НА ЖИЗНЕННОМ ПЕРЕКРЕСТКЕ

   Идейно-политической эволюции Лейбы Бронштейна способствовало изменение места жительства и учебы. Троцкий писал, что, поскольку реальное училище Святого Павла не предоставляло полного курса обучения, то для завершения учебы ему пришлось переехать в Николаев. Трудно понять, почему в некоронованной столице Черного моря не нашлось реального училища, в котором можно было пройти весь курс учебы. Возможно, что переезд был связан с тем, что Давид Бронштейн, к этому времени расширивший свою зерно-торговлю, имел свою контору именно в Николаеве.
   Перемена места жительства резко повлияла на дальнейшую судьбу Лейбы Бронштейна. По словам Троцкого, «город был провинциальнее. Училище стояло на более низком уровне. Но год учения в Николаеве, 1896-й стал переломным годом моей юности, ибо поставил передо мной вопрос о моем месте в человеческом обществе».

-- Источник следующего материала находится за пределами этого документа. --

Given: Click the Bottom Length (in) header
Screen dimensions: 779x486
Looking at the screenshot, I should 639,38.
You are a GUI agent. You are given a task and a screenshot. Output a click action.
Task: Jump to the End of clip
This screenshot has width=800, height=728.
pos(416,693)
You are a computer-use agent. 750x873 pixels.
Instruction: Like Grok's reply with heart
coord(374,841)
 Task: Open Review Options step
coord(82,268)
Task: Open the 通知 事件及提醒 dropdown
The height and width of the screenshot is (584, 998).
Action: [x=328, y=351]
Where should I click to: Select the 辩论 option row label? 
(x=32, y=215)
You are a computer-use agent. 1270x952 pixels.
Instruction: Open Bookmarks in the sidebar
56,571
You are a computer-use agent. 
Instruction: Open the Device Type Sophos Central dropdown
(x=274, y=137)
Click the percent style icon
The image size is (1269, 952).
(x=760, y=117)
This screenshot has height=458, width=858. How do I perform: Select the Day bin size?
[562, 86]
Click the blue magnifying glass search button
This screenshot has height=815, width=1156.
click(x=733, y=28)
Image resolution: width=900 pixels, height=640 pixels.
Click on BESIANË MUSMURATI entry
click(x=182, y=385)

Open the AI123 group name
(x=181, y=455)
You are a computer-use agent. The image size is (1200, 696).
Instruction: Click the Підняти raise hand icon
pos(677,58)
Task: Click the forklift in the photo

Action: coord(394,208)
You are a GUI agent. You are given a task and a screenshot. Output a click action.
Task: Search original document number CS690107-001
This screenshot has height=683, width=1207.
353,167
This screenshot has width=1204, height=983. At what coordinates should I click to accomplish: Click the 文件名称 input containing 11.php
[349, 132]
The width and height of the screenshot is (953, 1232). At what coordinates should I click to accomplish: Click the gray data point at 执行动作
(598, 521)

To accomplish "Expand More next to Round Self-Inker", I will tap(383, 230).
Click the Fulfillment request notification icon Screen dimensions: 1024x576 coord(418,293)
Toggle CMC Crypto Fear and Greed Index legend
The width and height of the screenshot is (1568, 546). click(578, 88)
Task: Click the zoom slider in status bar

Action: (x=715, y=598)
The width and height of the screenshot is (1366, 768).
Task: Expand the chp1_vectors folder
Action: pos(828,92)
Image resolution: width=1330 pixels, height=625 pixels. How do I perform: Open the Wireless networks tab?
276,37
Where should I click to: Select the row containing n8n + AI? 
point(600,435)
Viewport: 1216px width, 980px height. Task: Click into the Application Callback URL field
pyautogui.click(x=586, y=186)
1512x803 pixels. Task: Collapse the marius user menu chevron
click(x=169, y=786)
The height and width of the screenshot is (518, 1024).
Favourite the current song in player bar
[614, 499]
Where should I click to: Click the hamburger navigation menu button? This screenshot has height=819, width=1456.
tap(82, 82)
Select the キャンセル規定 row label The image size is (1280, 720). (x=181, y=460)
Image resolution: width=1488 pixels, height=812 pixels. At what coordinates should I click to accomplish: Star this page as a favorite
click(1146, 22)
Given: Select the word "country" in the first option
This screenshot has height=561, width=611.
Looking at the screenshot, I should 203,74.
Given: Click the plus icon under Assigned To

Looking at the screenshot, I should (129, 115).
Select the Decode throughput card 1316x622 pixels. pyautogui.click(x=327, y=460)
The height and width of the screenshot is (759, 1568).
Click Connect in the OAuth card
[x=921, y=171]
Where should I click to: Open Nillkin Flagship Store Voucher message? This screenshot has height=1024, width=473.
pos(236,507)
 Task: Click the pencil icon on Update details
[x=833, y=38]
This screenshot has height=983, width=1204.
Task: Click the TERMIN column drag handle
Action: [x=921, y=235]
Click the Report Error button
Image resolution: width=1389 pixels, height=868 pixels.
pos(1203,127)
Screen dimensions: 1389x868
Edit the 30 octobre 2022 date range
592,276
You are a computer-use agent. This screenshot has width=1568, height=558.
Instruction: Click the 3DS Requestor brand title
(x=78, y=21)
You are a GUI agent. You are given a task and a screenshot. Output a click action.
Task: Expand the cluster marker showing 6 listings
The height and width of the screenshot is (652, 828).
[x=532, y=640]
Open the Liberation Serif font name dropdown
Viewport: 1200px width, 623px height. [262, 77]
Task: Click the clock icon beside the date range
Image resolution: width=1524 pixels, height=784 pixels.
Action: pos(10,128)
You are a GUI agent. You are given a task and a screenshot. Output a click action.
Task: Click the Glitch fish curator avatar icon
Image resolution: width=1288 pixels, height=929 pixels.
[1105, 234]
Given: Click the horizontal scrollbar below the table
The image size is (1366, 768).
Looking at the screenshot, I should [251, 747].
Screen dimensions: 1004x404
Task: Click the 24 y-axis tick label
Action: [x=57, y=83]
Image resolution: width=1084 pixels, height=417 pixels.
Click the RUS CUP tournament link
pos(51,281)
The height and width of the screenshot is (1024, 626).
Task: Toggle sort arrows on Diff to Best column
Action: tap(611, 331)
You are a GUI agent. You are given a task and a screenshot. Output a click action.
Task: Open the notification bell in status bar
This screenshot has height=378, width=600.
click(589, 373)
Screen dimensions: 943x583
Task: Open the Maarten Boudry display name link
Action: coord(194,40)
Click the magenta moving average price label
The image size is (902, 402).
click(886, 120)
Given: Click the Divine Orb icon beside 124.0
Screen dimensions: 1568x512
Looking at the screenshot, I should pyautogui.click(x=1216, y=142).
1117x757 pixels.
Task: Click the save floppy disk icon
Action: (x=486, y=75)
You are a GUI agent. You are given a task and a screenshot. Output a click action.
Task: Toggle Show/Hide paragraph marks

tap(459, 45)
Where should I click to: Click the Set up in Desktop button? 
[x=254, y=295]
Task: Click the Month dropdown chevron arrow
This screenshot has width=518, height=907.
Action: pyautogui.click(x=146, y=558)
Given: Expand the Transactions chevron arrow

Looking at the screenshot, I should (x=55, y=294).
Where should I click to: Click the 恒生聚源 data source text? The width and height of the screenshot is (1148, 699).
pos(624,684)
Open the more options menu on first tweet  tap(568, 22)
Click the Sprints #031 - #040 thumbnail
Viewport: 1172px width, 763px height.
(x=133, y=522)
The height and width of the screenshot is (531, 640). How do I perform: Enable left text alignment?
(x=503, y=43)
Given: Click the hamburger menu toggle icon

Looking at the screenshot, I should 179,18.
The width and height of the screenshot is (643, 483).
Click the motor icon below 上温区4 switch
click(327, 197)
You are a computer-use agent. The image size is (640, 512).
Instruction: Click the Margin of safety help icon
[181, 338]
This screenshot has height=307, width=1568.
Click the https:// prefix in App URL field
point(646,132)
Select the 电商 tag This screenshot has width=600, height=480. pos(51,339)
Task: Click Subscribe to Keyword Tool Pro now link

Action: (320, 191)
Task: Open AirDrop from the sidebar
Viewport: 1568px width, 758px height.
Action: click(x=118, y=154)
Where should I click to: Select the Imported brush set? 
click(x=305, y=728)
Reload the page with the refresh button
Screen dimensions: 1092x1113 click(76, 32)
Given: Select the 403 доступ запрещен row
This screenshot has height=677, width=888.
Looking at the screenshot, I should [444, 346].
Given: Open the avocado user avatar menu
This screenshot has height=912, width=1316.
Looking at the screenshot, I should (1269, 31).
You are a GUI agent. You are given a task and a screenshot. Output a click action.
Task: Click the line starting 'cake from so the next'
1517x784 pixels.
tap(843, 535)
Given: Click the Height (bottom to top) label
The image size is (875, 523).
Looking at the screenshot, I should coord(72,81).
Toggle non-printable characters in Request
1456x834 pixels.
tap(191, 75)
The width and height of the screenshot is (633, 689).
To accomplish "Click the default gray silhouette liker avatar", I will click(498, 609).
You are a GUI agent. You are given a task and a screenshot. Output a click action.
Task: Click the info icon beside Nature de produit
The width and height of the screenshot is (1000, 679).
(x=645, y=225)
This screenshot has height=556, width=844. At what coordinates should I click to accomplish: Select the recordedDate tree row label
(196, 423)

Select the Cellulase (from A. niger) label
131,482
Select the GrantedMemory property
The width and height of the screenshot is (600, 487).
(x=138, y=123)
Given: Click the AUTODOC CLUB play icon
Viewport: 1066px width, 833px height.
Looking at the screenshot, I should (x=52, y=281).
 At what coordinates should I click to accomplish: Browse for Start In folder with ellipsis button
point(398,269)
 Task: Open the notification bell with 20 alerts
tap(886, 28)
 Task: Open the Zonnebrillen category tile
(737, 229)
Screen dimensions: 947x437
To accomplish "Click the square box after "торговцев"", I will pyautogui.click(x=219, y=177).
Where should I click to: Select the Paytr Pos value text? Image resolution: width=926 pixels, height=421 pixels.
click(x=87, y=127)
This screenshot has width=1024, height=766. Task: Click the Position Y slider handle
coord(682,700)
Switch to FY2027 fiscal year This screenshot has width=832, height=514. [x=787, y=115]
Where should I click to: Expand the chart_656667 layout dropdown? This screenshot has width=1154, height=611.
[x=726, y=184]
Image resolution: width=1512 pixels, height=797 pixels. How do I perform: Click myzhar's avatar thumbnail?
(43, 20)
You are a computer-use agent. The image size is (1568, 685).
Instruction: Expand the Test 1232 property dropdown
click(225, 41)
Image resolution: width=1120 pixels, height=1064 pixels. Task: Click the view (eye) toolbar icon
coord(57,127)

   В Николаеве его приятелями стали сыновья хозяина квартиры, заявившие Лейбе, что они – социалисты. Молодые люди уверенно излагали взгляды, резко отличавшиеся от привычных для бывшего одесского «реалиста». Вооруженный набором интеллигентских установок, Лейба считал себя «передовым» среди своих одесских знакомых. Однако оказалось, что в новом кругу знакомых его «смелые» оппозиционные заявления не считались достаточно «передовыми». Новые друзья Лейбы говорили о ликвидации частной собственности и эксплуататорских классов как о первейшем условии для построения общества социальной справедливости.
   Что должен был испытывать 16-летний сын богатого землевладельца, воспитанник одесского книгоиздателя, столкнувшись с непримиримой критикой частной собственности, призывами к уничтожению класса капиталистов и товарно-денежных отношений? Ему было нелегко сделать выбор в пользу идей радикальных революционеров. Он был готов осуждать и высмеивать «отсталость» России, «дикость» ее порядков и нравов, но он не собирался нападать на тот строй, который представлялся ему экономической основой для процветания. Идеи его новых приятелей были вызовом тем ценностям, на которых он был воспитан в детстве.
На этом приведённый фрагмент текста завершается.